Tłum niósł podobizny Maschadowa, wykrzykując: "Putin, morderco, wynoś się z Kaukazu".
Antyrosyjskie protesty odbyły się w piątek także w innych tureckich miastach - podała Agencja Anatolijska.
Turecka organizacja obrońców praw człowieka powiedziała, że zabicie Maschadowa jest "dowodem na całkowite łamanie przez Rosję praw człowieka w Czeczenii".
Wielu mieszkańców Turcji wywodzi się z Czeczenii lub innych kaukaskich republik.

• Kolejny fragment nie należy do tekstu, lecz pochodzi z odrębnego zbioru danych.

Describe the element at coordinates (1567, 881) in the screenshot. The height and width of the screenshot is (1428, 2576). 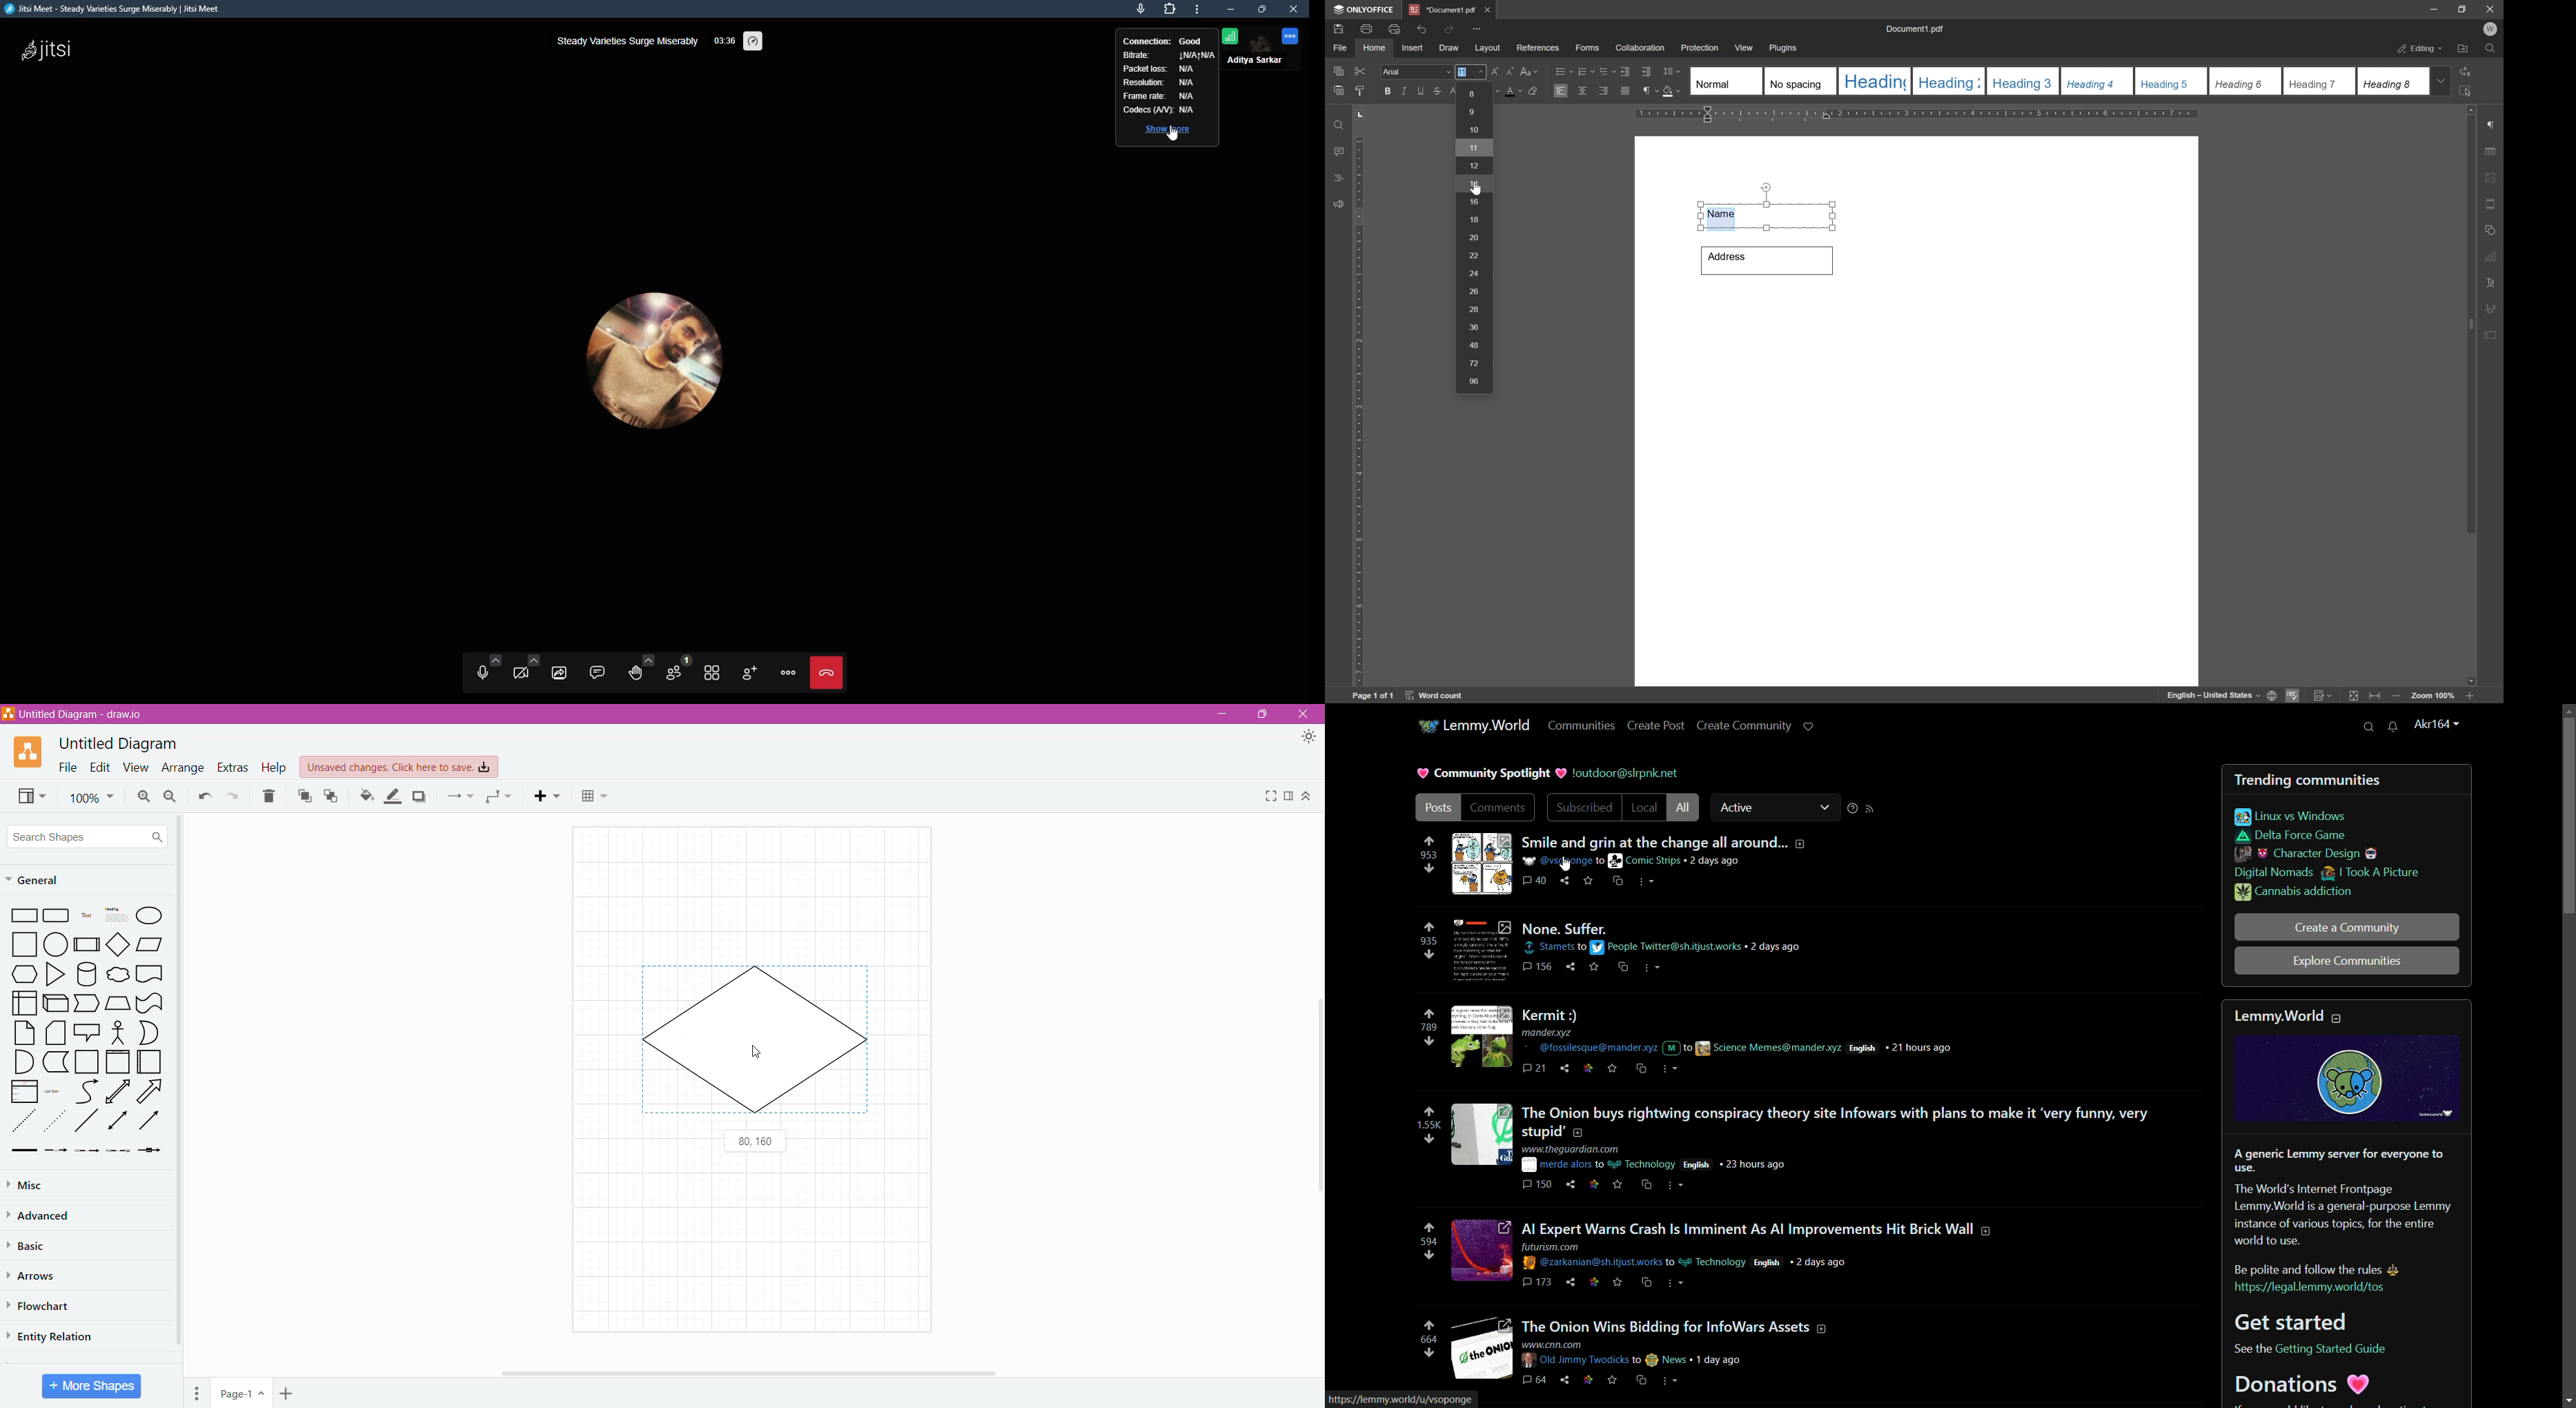
I see `share` at that location.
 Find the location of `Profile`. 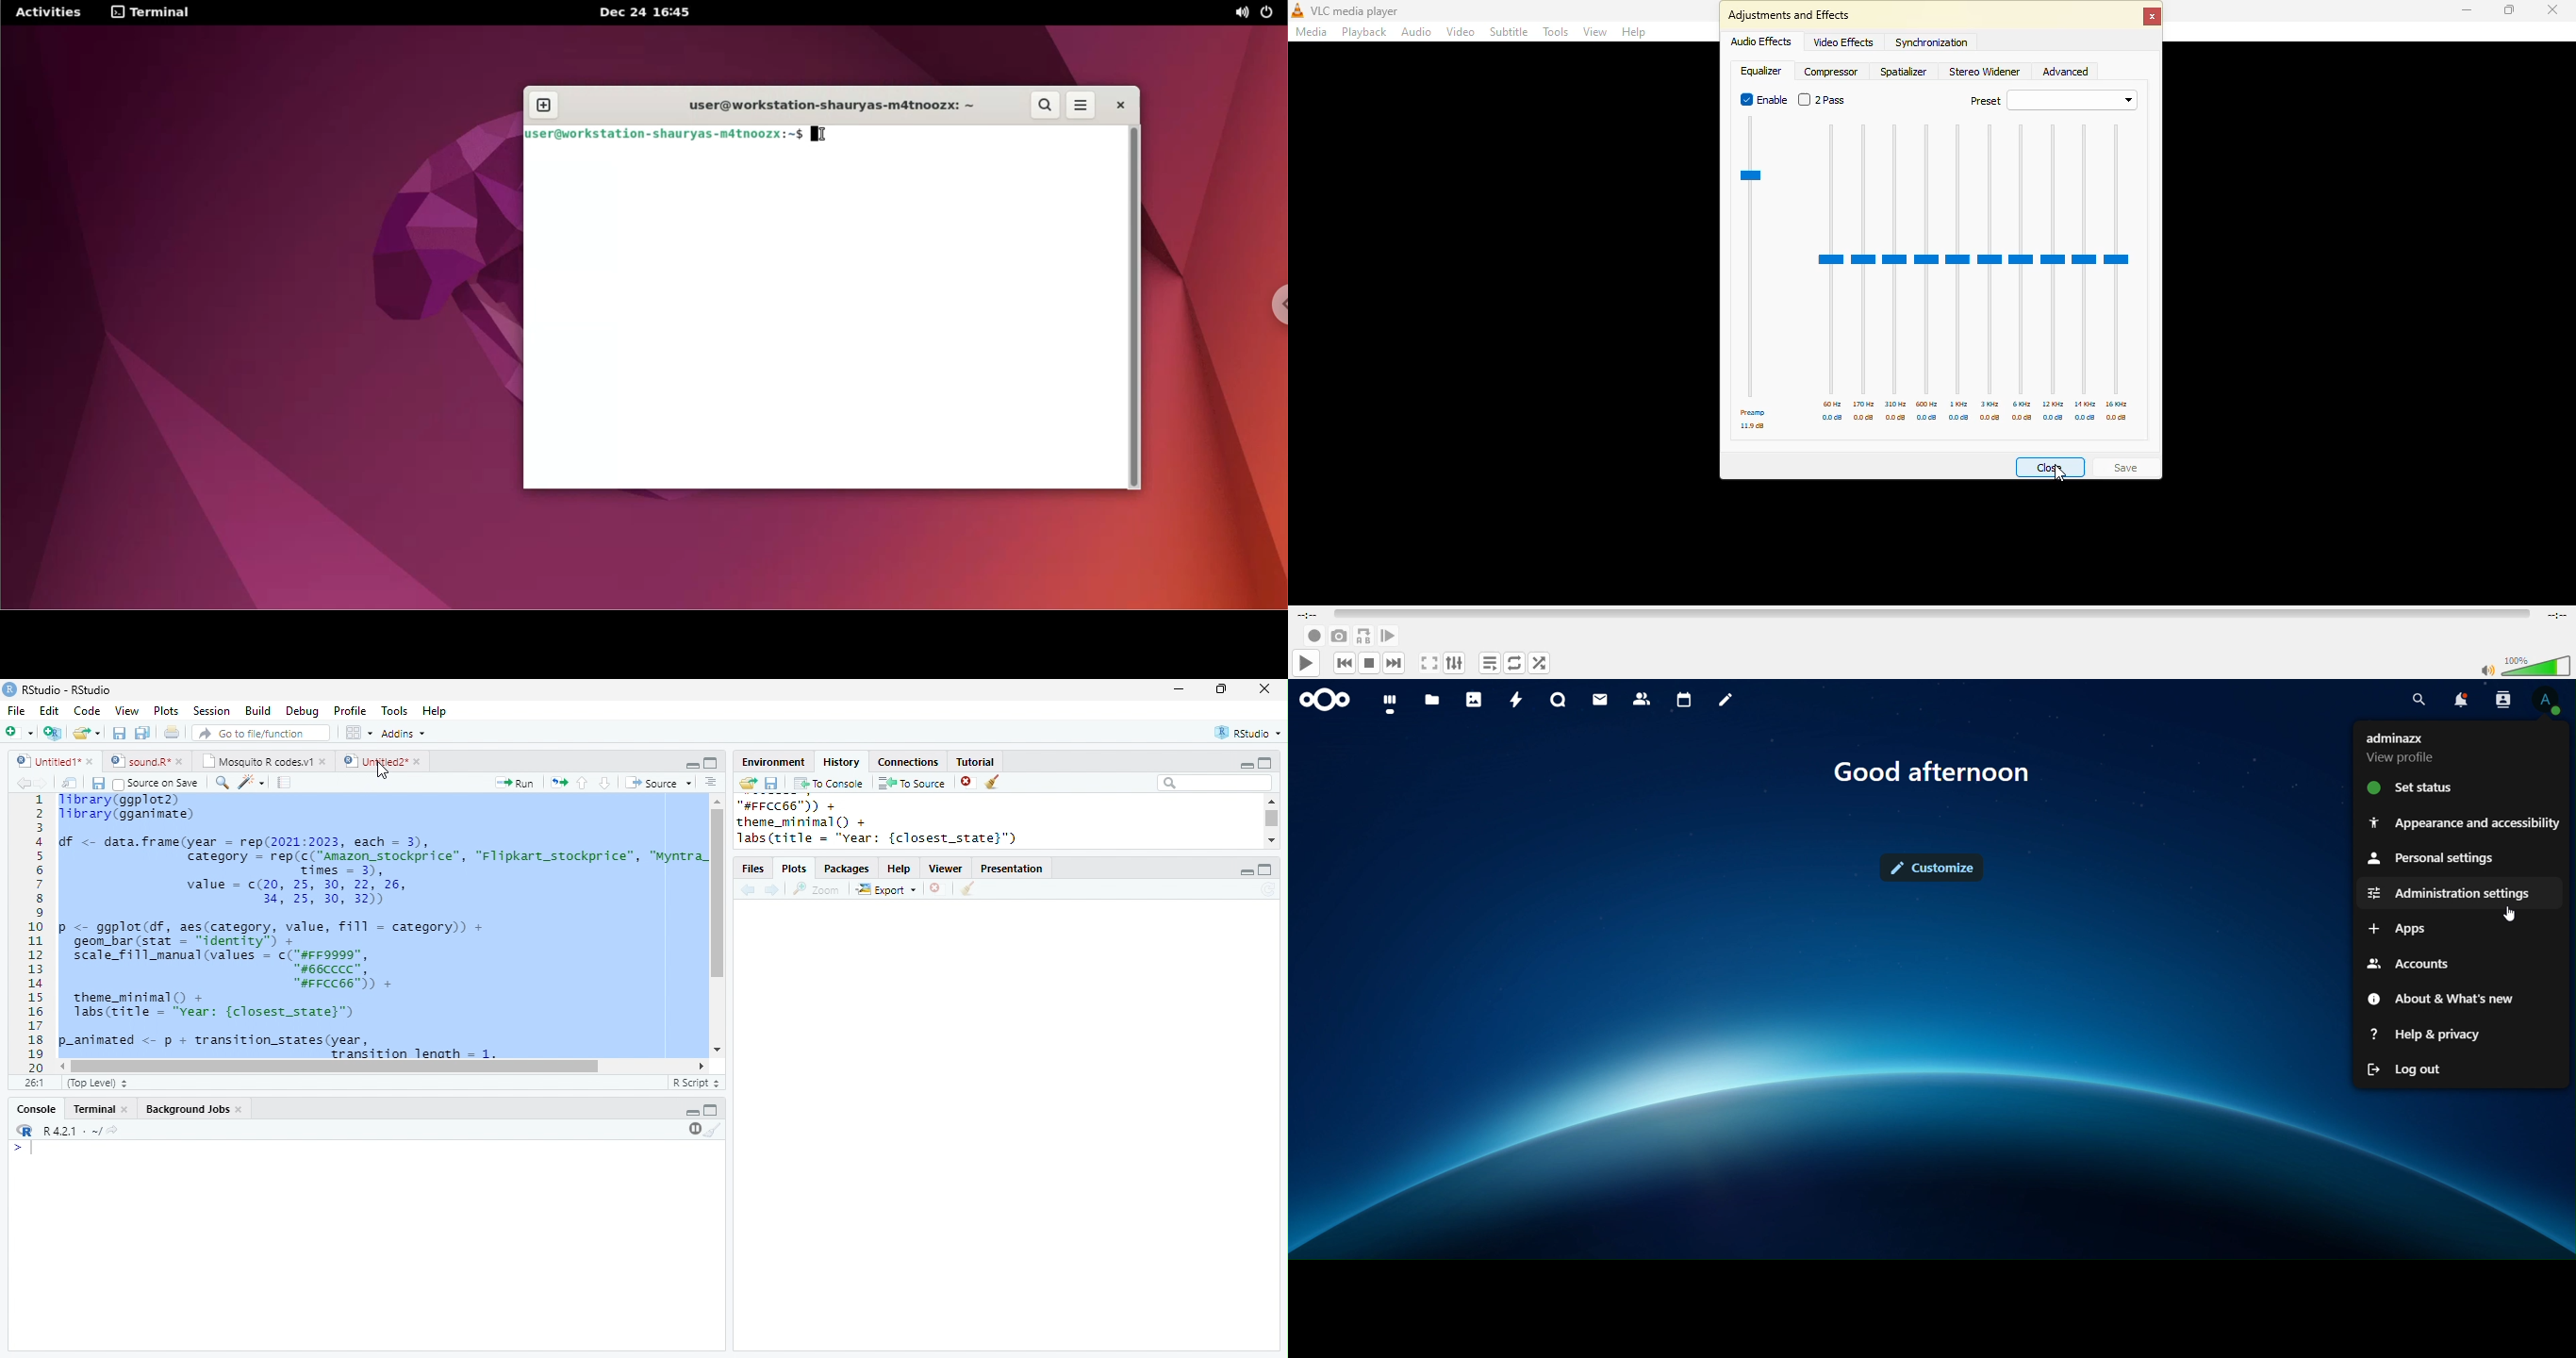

Proczeczeńskie grupy organizowały w Turcji zamachy. W roku 1996 bojownicy okupowali czarnomorski prom, w roku 2001 uzbrojony Czeczen przetrzymywał 120 zakładników w luksusowym hotelu w Stambule. Ostatecznie wszystkich uwolnił.
Moskwa zarzuca Ankarze pobłażliwość wobec proczeczeńskich aktywistów. Turcja odrzuca krytykę.